Dal 1° giugno 2022 è attivo in Lombardia lo screening opportunistico per la prevenzione delle malattie da HCV.
Ogni paziente nato tra il 1969 e il 1989 che è ricoverato o che fa una prestazione di prelievo riceve l’offerta di test anticorpale. Al 7 settembre 2022, i test effettuati riguardavano 52.224 persone. A oggi i positivi al test anticorpale sono 478, pari allo 0,9%; si tratta di persone che hanno “incontrato” il virus, ma per le quali non c’è evidenza della malattia. I positivi al test anticorpale vengono sottoposti alla ricerca del virus con test HCV-RNA; risulta positivo il 18% (il 22%, se effettuato solo su maschi; il 16% se solo sulle donne).
“Lo screening è un passaggio importante, a volte fondamentale perché permette di avviare i pazienti verso i percorsi più appropriati per prevenire lo sviluppo di una malattia del fegato o scongiurare sue complicanze, in primis il tumore”, commenta la vicepresidente della Regione e assessore al Welfare, Letizia Moratti. A livello di Ser.D. e carceri è stata conclusa la gara per ciò che concerne l’acquisizione dei test rapidi per la determinazione degli anticorpi per l’Hcv. “Fra pochissimi giorni saremo in grado di partire intanto con i test anticorpali”, afferma il dott. Roberto Ranieri, direttore Unità Dipartimentale Sanità Penitenziaria ASST Santi Paolo e Carlo Milano, intervenuto in occasione del corso di formazione Ecm dal titolo I Ser.D. Lombardi e l’Offerta Diretta della Terapia dell’HCV: la Gestione dei Test e dei Farmaci, organizzato dal provider Letscom E3 con il contributo incondizionato di AbbVie.
“Coloro che saranno individuati come positivi nei test anticorpali proseguiranno invece poi con un test per la determinazione della carica virale Hcv-Rna, per evidenziare se abbiano o meno una epatite cronica e se quindi debbano essere trattati per l’epatite.”
Occorre ridurre il numero di visite mediche, il numero di incontri del paziente con i sanitari. Può quindi essere abbreviata innanzitutto la durata del percorso che porta alla diagnosi, in alcuni casi arrivando al trattamento anche soltanto per mezzo della risposta dei test anticorpali dell’Hcv-Rna attraverso il calcolo di alcuni punteggi che studiano la presenza di una cirrosi, per la quale sarebbe altrimenti necessaria l’esecuzione di una ecografia epatica prima dell’inizio delle cure.

→ **Dati di seguito**
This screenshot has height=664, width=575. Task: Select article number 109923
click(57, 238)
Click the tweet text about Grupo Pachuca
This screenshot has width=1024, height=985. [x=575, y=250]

→ **Obiettivo**
Riporta tutte le percentuali presenti nel testo sullo screening dell'HCV in Lombardia, nell'ordine in cui compaiono. Il materiale non ha alcun ruolo in questo compito.

→ **Risultato atteso**
0,9%, 18%, 22%, 16%